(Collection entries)

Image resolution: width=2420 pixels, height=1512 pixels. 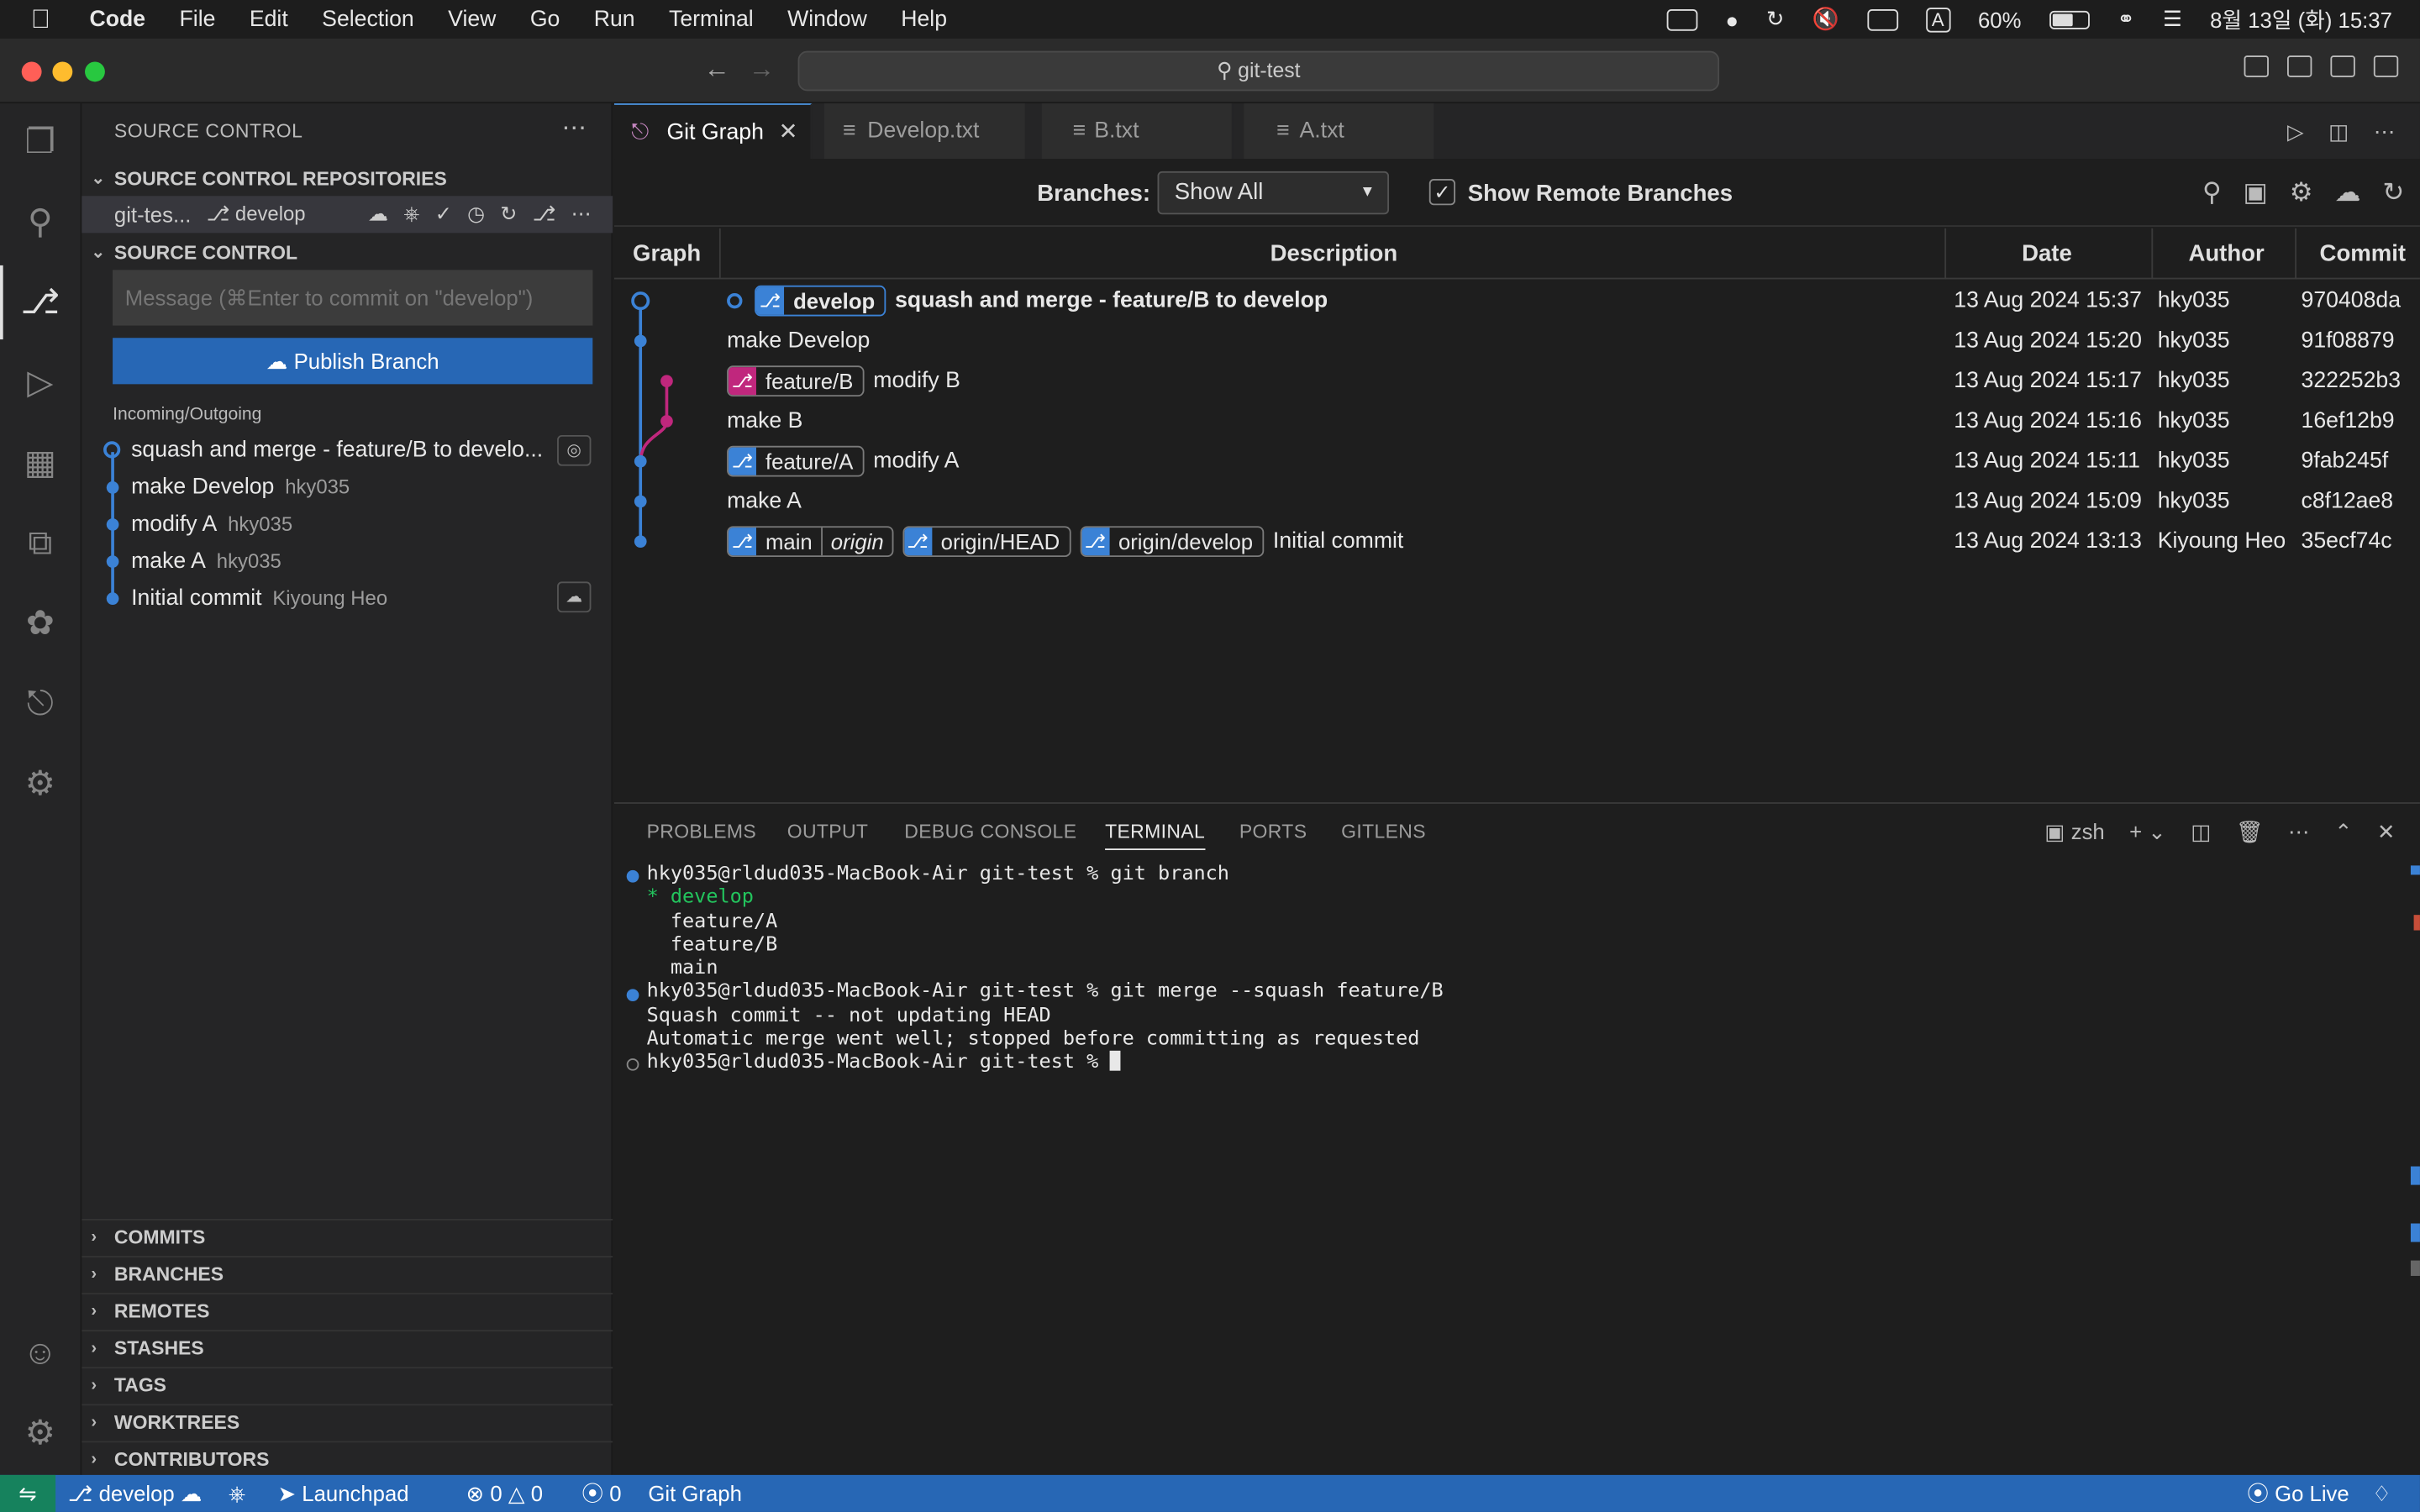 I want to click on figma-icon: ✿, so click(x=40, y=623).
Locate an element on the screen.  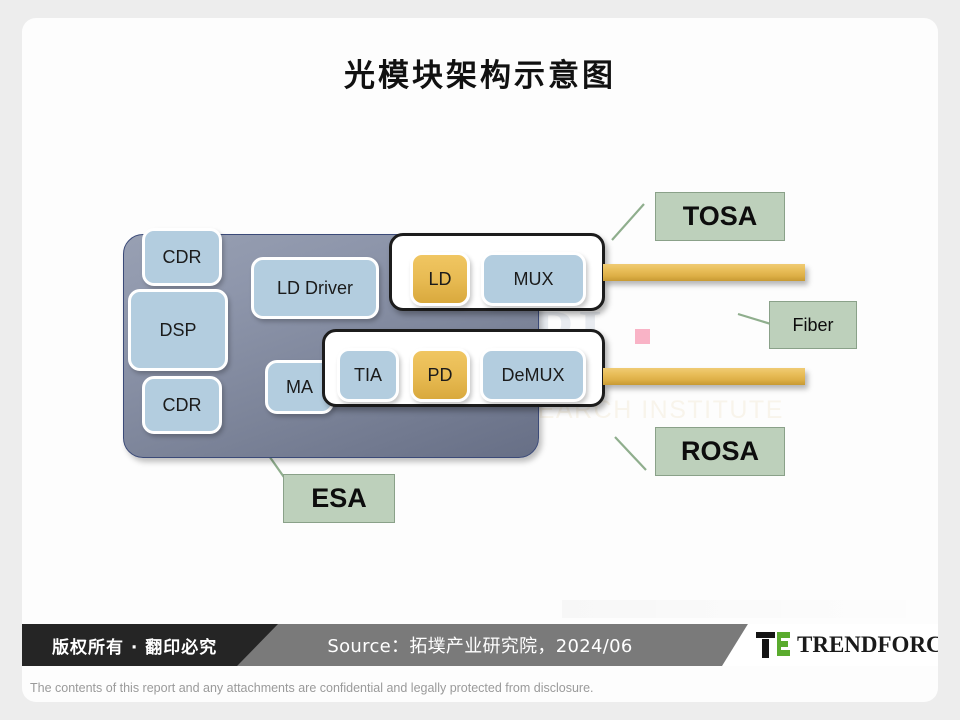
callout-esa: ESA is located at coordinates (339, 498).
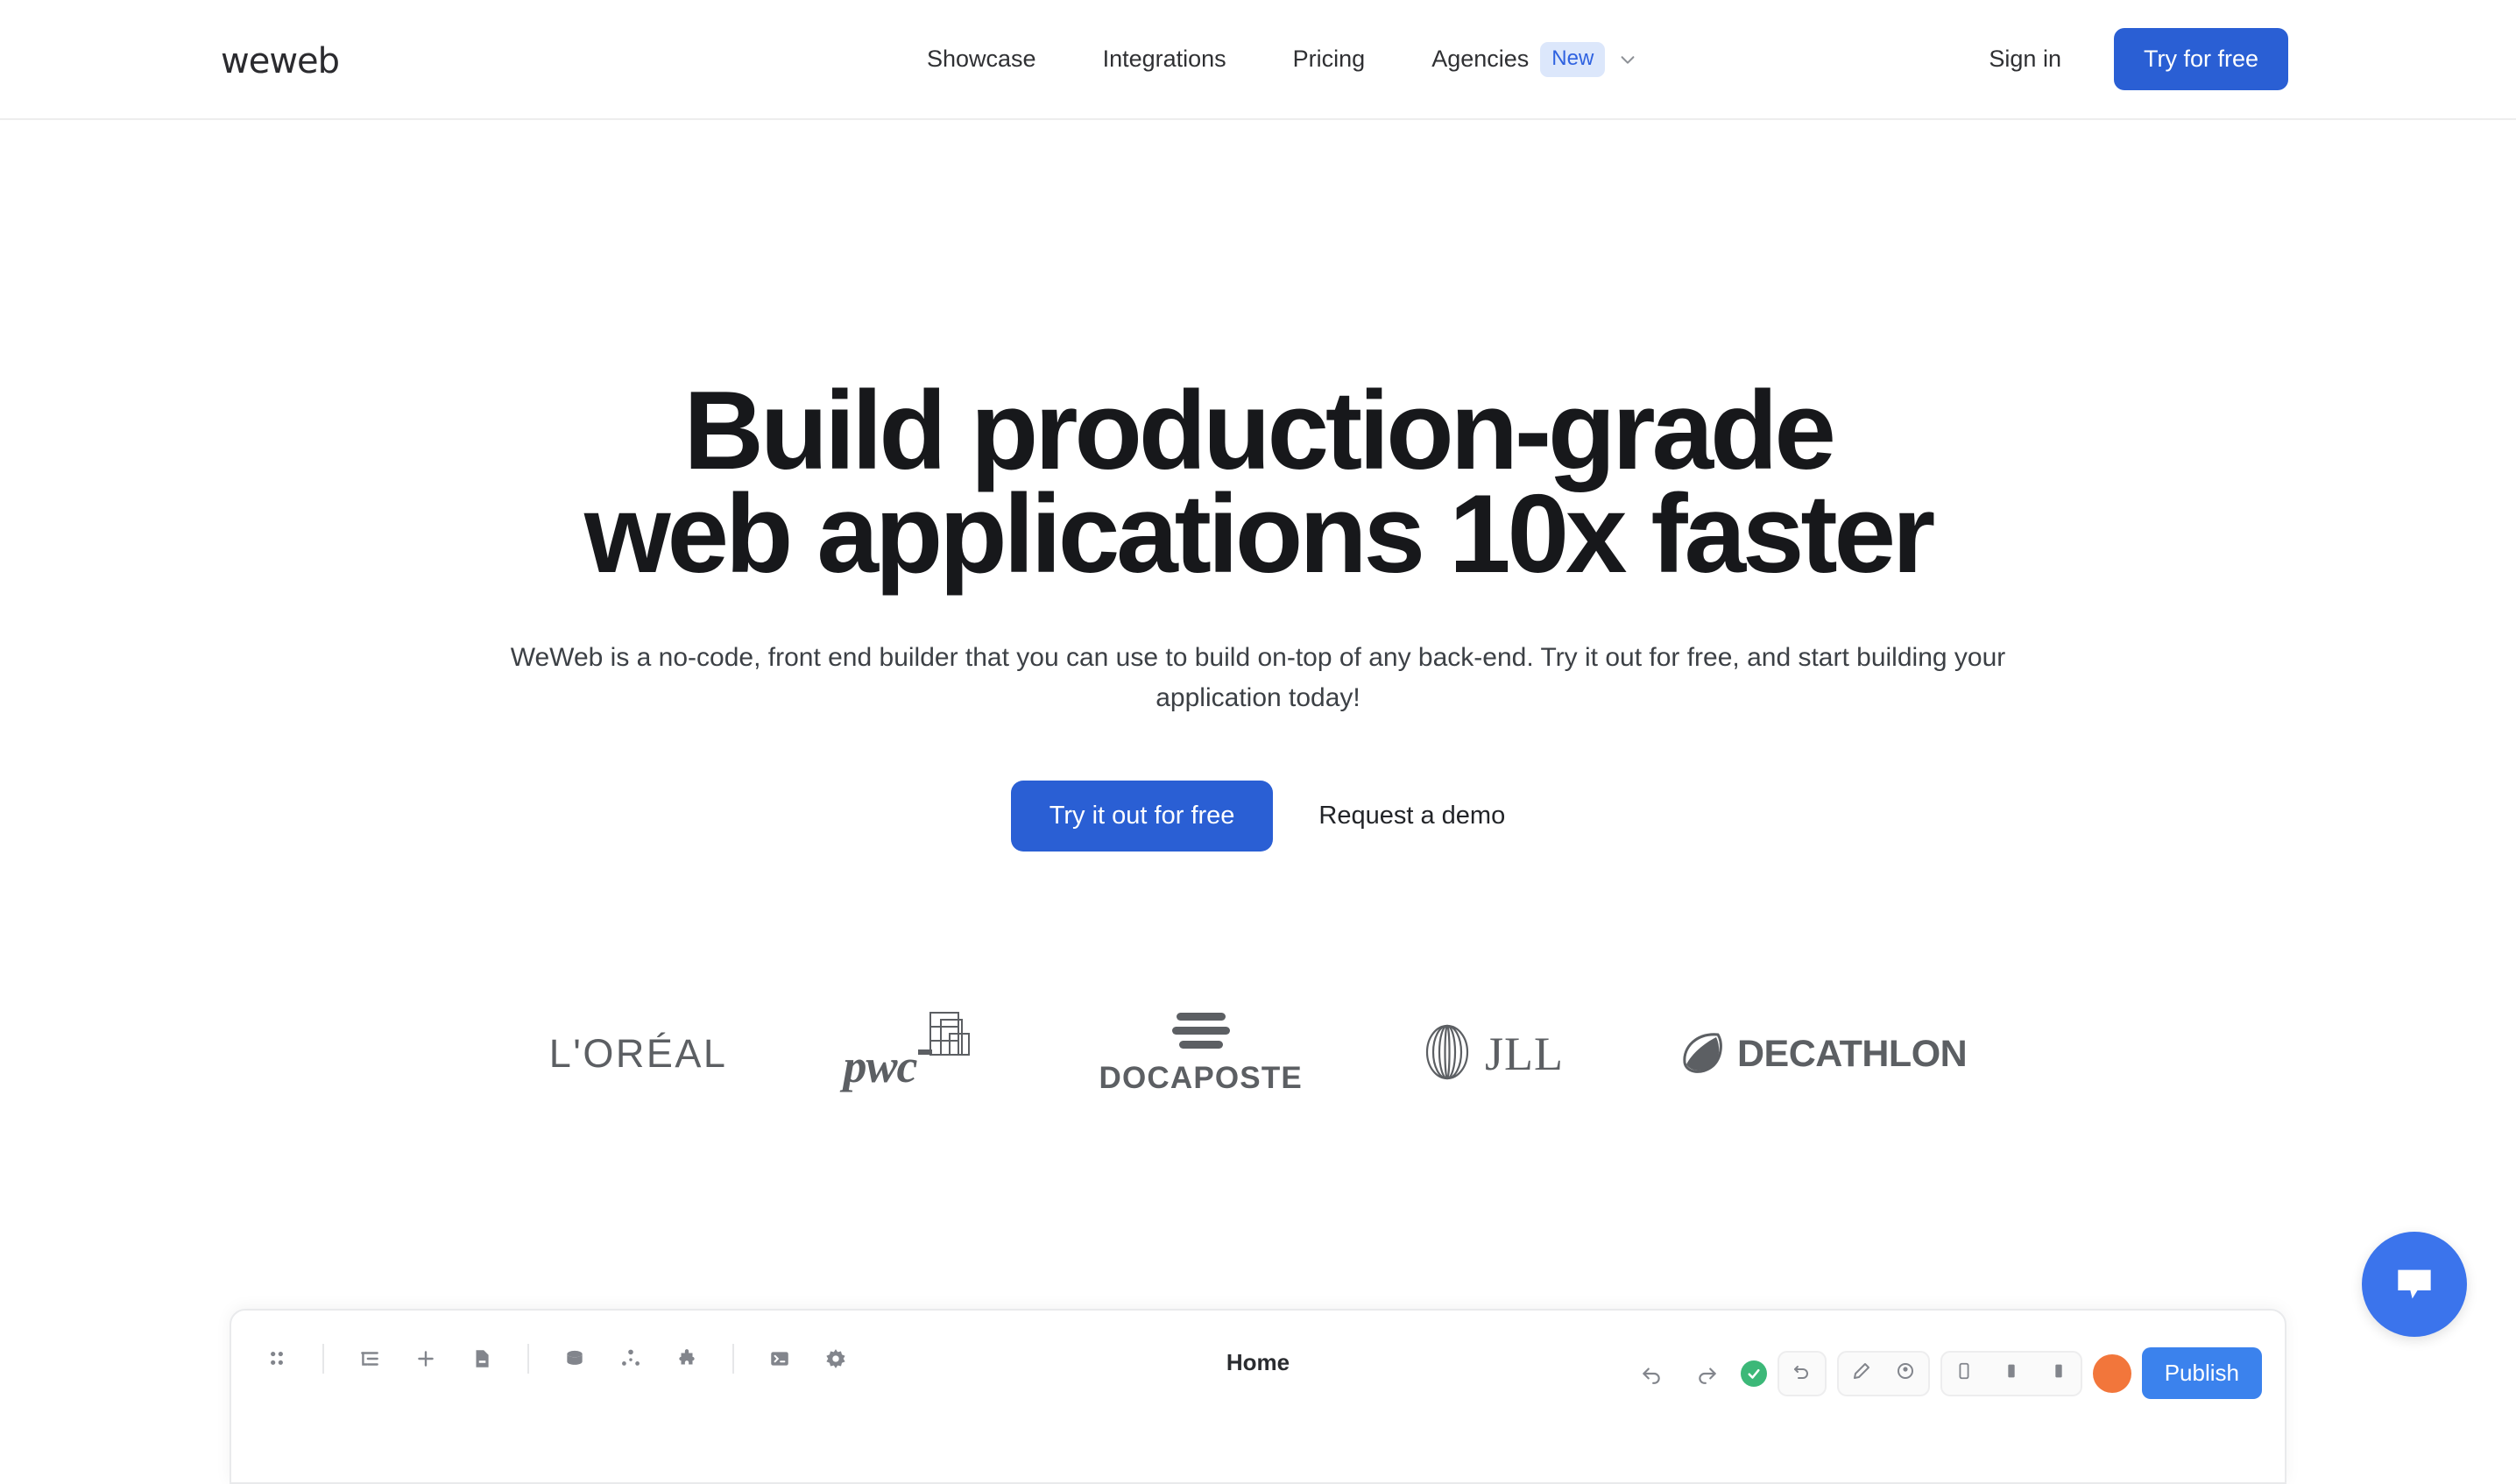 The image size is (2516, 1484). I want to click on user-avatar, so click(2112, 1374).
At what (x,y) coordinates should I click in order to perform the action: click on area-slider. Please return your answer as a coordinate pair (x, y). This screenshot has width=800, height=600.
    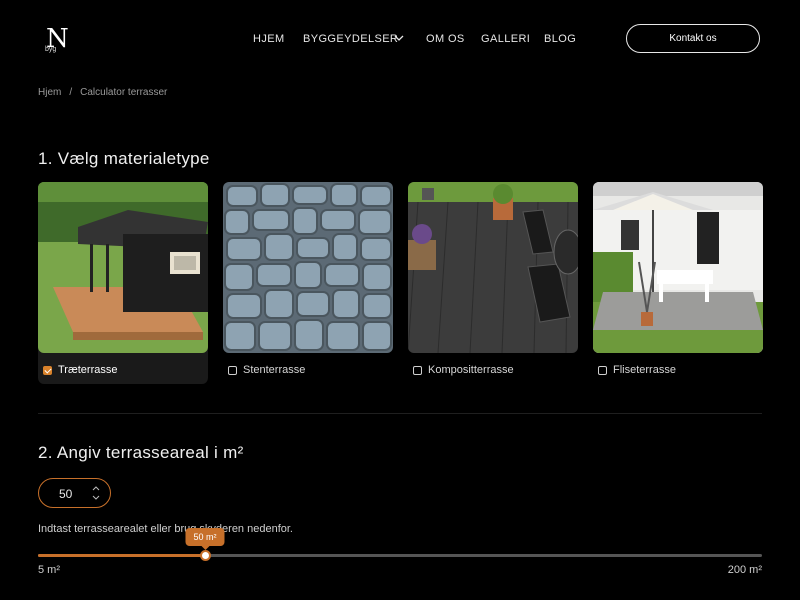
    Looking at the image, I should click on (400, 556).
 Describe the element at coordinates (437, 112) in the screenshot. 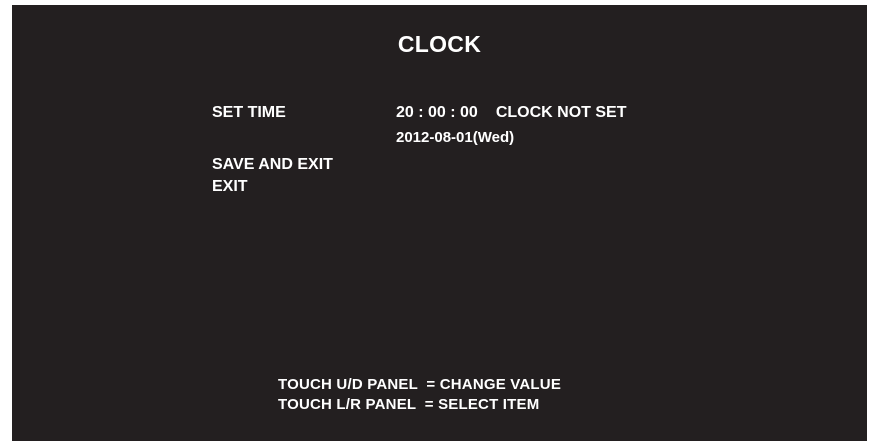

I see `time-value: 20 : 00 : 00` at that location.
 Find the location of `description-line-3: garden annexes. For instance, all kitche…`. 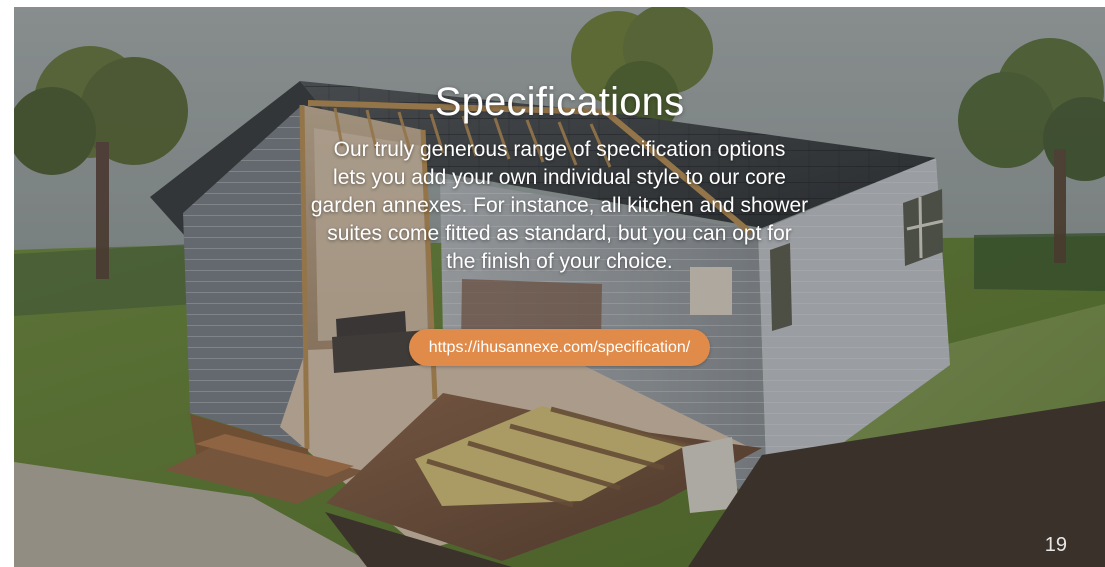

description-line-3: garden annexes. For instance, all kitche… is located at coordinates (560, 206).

* **WORK INSTRUCTION**
Copy the entries word for word, from the line with "Locate an element on the screen." up to and including the line with "Looking at the". Leave the pictures out of your copy.

* **ANSWER TO THIS TASK**
Locate an element on the screen.  
callout-esa: ESA is located at coordinates (339, 498).
 The image size is (2516, 1484). I want to click on user-avatar, so click(2112, 1374).
At what (x,y) coordinates should I click in order to perform the action: click on area-slider. Please return your answer as a coordinate pair (x, y). This screenshot has width=800, height=600.
    Looking at the image, I should click on (400, 556).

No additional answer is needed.